- WeWork is leaning toward delaying its initial public offering, The Wall Street Journal reported.
- The company won’t start its roadshow – its series of meetings with potential investors – this week as planned, The Journal reported.
- It will likely postpone the offering until at least October, according to the report.
- The company has been getting pushback from potential investors over its $47 billion private valuation, its business model, and its corporate governance.
- Read all of Business Insider’s WeWork coverage here.
WeWork will likely delay its planned public offering until at least October, The Wall Street Journal reported Monday, citing unnamed sources.
The We Company, which owns WeWork, said in a statement to Reuters that the company looks “forward to our upcoming IPO, which we expect to be completed by the end of the year.”
The company will not begin its planned roadshow this week, according to The Journal. A roadshow is the name for the series of meetings that startups have with potential investors immediately before a public offering.
WeWork made its IPO paperwork public last month and, according to Bloomberg, had been trying to debut on the markets by the end of this month.

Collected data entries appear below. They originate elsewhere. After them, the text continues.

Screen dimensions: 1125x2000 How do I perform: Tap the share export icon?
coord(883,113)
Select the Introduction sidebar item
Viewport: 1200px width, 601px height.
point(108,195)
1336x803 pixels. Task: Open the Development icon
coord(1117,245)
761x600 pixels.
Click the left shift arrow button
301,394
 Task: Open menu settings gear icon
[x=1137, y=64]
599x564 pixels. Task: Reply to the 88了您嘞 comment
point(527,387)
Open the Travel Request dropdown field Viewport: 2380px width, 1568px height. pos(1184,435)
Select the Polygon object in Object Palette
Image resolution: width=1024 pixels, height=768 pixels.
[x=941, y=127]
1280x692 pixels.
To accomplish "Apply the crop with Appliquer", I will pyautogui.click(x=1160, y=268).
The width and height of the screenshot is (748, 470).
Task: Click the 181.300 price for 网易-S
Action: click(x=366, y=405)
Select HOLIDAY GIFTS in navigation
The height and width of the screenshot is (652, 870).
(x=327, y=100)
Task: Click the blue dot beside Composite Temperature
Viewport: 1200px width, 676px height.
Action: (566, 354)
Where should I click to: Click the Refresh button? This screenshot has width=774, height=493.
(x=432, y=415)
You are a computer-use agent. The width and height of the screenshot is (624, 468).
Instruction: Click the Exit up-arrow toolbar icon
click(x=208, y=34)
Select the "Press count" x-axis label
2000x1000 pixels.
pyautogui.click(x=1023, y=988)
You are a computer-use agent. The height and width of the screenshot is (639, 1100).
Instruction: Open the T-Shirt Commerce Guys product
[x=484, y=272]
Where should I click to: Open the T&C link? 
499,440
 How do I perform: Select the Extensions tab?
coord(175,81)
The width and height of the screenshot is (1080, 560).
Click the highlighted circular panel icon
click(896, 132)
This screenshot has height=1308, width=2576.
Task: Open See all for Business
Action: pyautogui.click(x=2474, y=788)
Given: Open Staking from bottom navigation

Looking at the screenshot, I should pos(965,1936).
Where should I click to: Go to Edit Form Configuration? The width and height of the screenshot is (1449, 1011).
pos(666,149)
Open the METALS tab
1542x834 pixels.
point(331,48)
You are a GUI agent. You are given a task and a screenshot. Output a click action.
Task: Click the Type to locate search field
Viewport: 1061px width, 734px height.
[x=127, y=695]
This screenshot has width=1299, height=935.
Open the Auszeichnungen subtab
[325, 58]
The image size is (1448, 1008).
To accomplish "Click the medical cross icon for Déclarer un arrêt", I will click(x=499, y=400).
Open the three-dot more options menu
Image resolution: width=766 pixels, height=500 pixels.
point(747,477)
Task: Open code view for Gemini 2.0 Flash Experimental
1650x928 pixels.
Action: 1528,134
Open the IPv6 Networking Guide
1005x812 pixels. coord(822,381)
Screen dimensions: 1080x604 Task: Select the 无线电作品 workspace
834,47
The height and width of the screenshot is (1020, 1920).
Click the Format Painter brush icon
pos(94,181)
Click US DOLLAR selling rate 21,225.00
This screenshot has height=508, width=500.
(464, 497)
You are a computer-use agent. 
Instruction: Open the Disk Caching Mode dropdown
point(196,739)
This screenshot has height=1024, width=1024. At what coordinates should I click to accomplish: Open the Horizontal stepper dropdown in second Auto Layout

But the company saw significant pushback from investors, who were reportedly concerned about its valuation, business model, governance, and potential resilience in a recession. Last week, the company was considering going public with a market capitalization of as little as $10 billion, less than a quarter the $47 billion valuation SoftBank conferred on it as part of an investment in January.
WeWork's struggles to go public have reverberated back on SoftBank. Two of the biggest backers of the Japanese conglomerate's $100 billion Vision Fund are considering taking much smaller stakes in its planned follow-on fund, Bloomberg reported.
WeWork representatives did not immediately respond to an email seeking comment. Representatives for SoftBank, which is the biggest investor in the commercial-real-estate company, also did not immediately respond to an email seeking comment.